> **DOCUMENT EXCERPT**:

━━━━━━━━

In Chapter 48 of the Gnostikos, the second volume of his
trilogy on the spiritual life, Evagrius of Pontus strongly urges
regular, even continuous,
meditation on what he calls the logoi
of providence and judgment:
‘Exercise yourself continuously in the logoi of providence and judgment’
said the great gnostikos and
teacher Didymus, ‘and strive to bear
in your memory their material [expressions]; for nearly all are brought to
stumbling through this.’(1)
The phrase ‘the logoi of providence and judgment’
occurs here in the Gnostikos, in
ten passages of the Kephalaia
Gnostica,(2) in Evagrius’ first, sixth, and seventh Letters,(3) and in all the
collections of his scholia which have been edited to date, that is,
Evagrius’ scholia on Psalms, on Proverbs, and on
Ecclesiastes. This formula is unique to Evagrius, so much so that its
occurrence in a text was regarded by Balthasar as a reliable indicator of
Evagrian authorship;(4) this despite the fact that Evagrius attributes this
injunction in Gnostikos 48 to
Didymus the Blind.(5) This phrase is clearly of importance for Evagrius,
but what does he mean by it?

━━━━━━━━

> **SUPPLIED DATA**:
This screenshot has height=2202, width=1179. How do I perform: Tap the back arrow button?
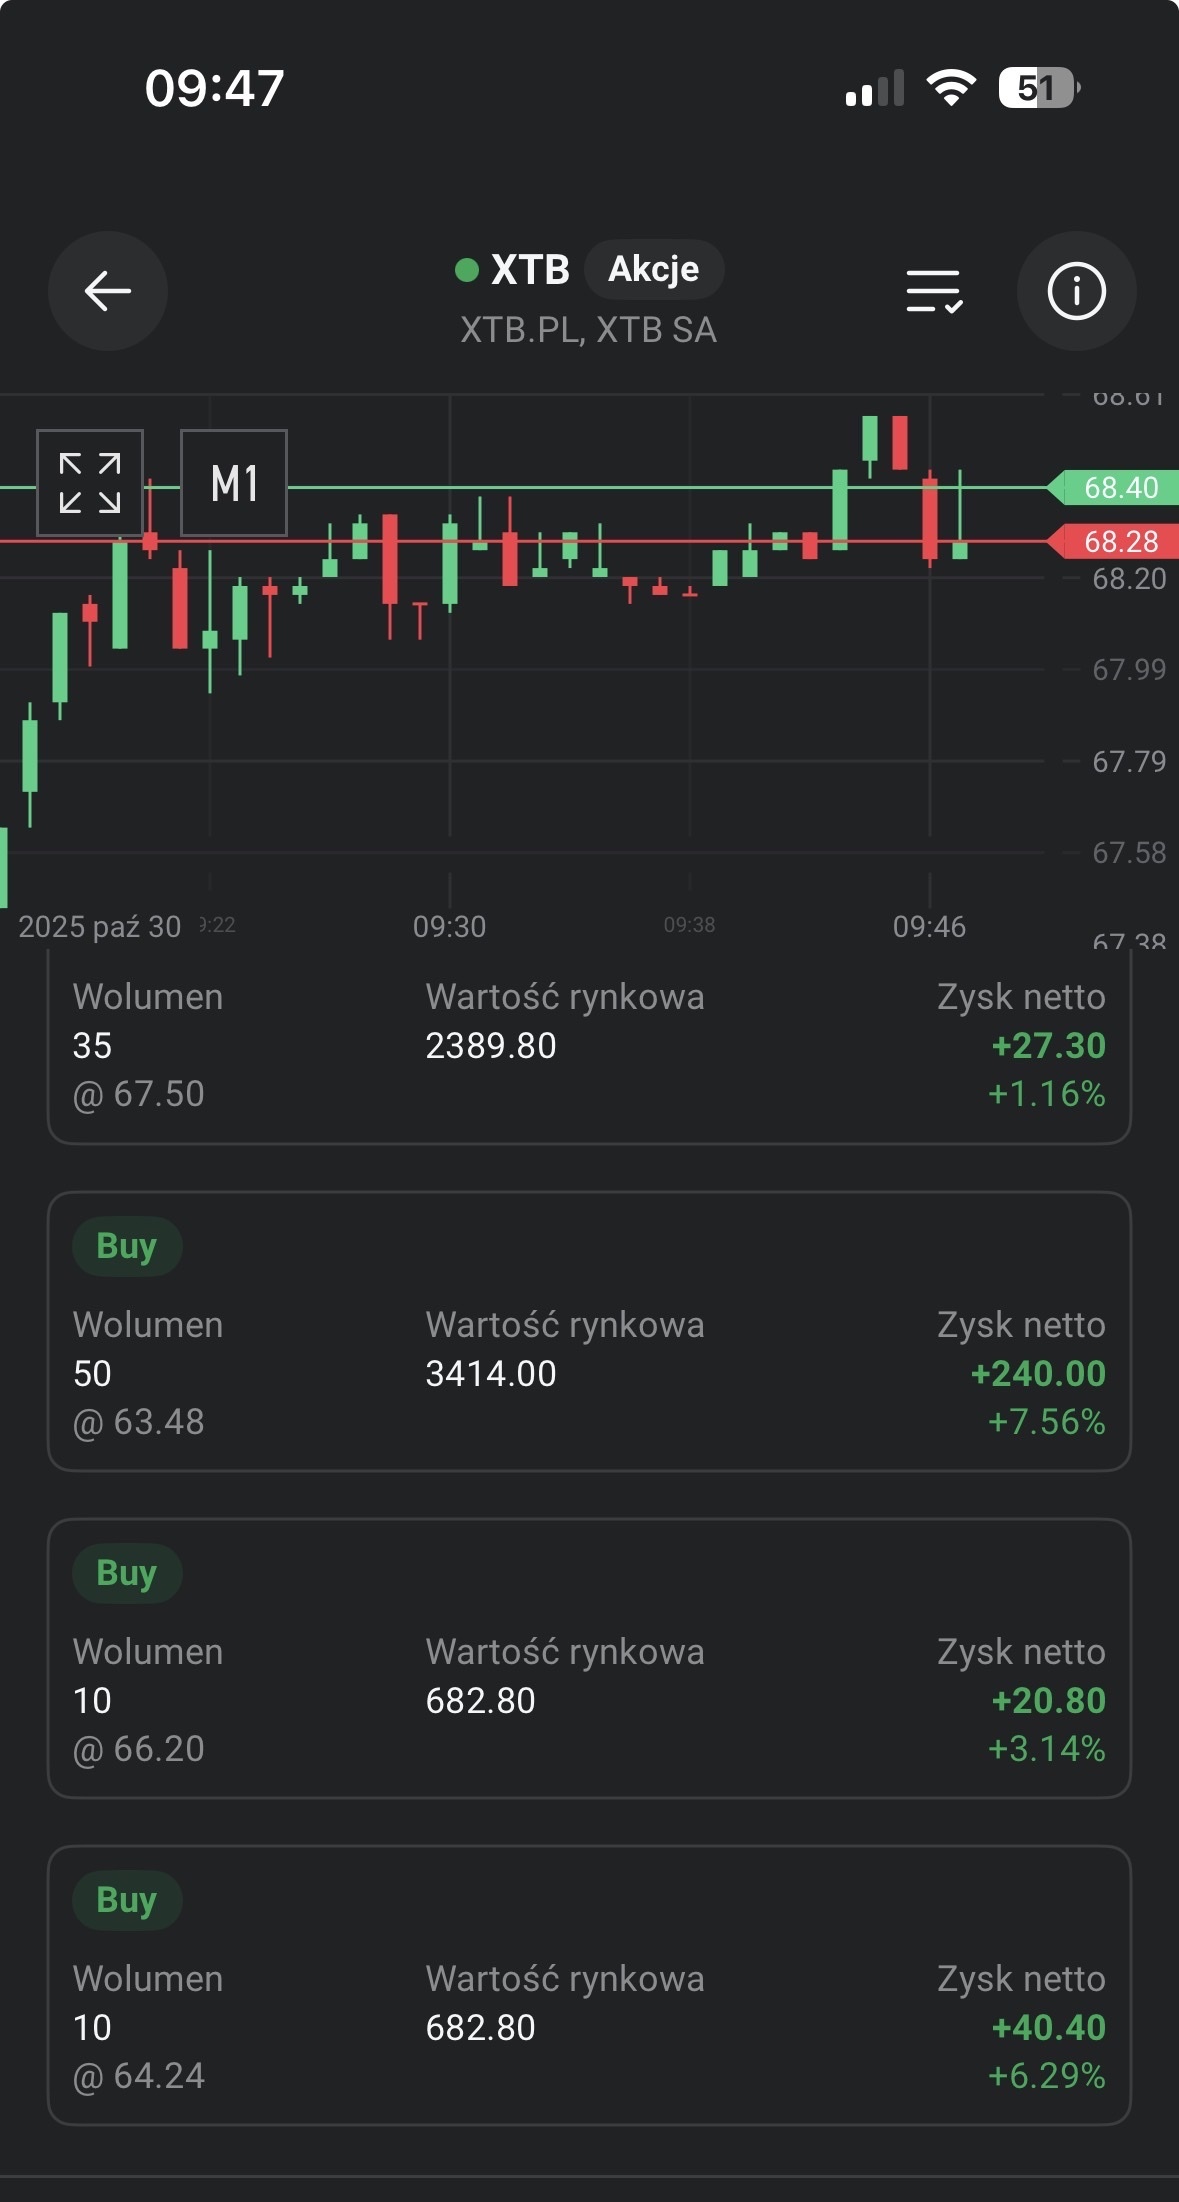[108, 291]
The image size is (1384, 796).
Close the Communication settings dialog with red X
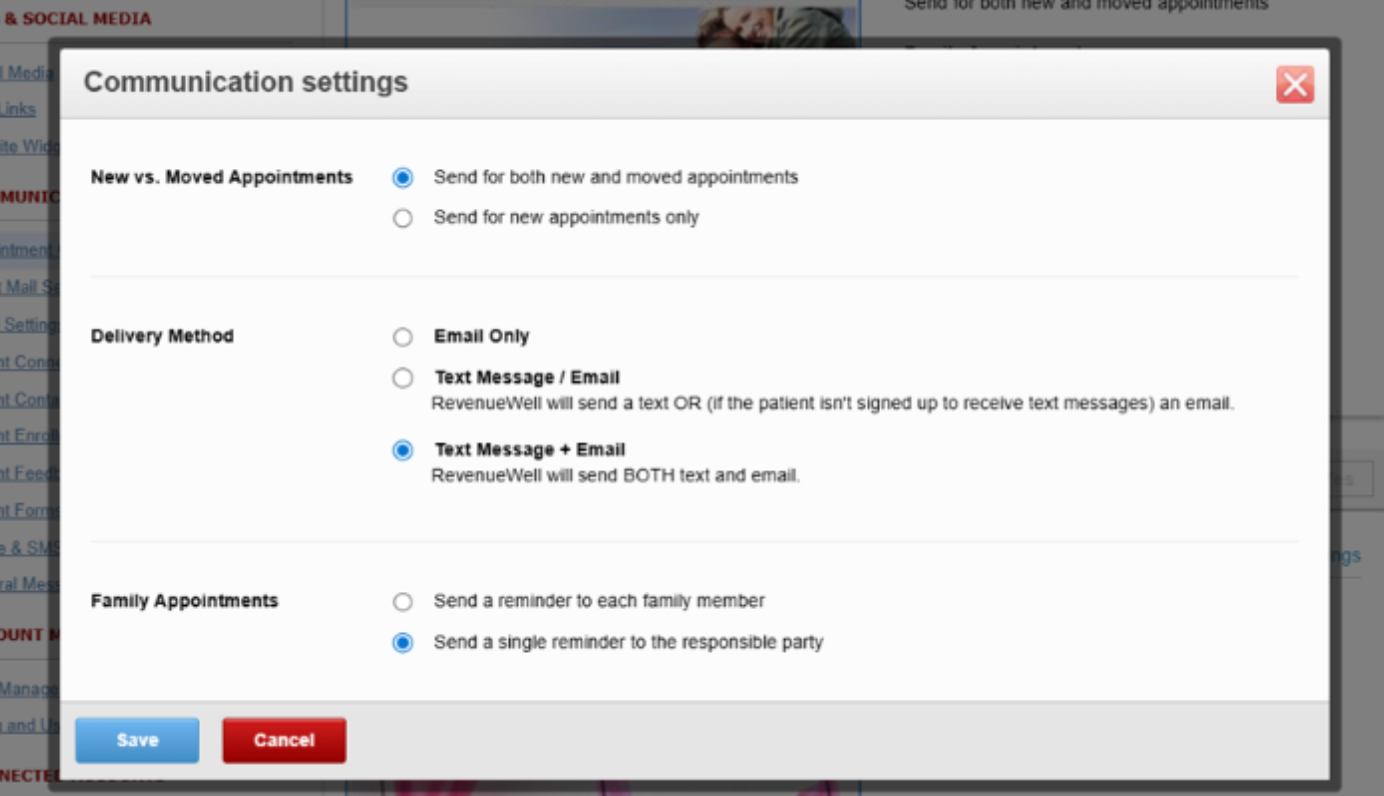tap(1295, 85)
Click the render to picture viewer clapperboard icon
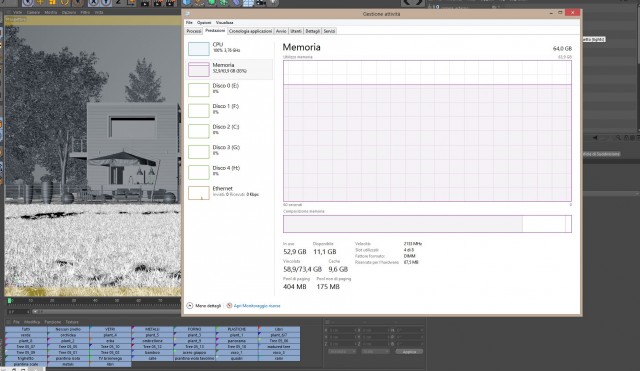 [158, 3]
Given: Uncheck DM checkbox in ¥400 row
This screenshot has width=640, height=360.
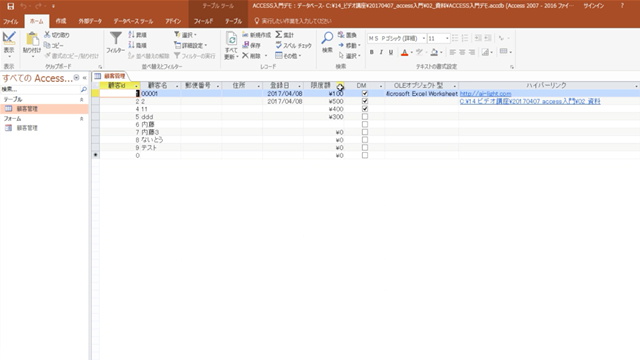Looking at the screenshot, I should 365,109.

━━━━━━━━

> **THINGS TO DO**:
[a] Name the books whose scholia by Evagrius have been edited to date, according to the passage on Evagrius of Pontus.
[b] Answer each question from the passage on Evagrius of Pontus:
(i) In which chapter of the Gnostikos does Evagrius urge meditation on the logoi of providence and judgment?
(ii) In how many passages of the Kephalaia Gnostica does the phrase occur?
(iii) Who regarded the phrase as a reliable indicator of Evagrian authorship?

> **WRITTEN ANSWERS**:
[a] Psalms, Proverbs, Ecclesiastes

[b]
(i) Chapter 48
(ii) Ten
(iii) Balthasar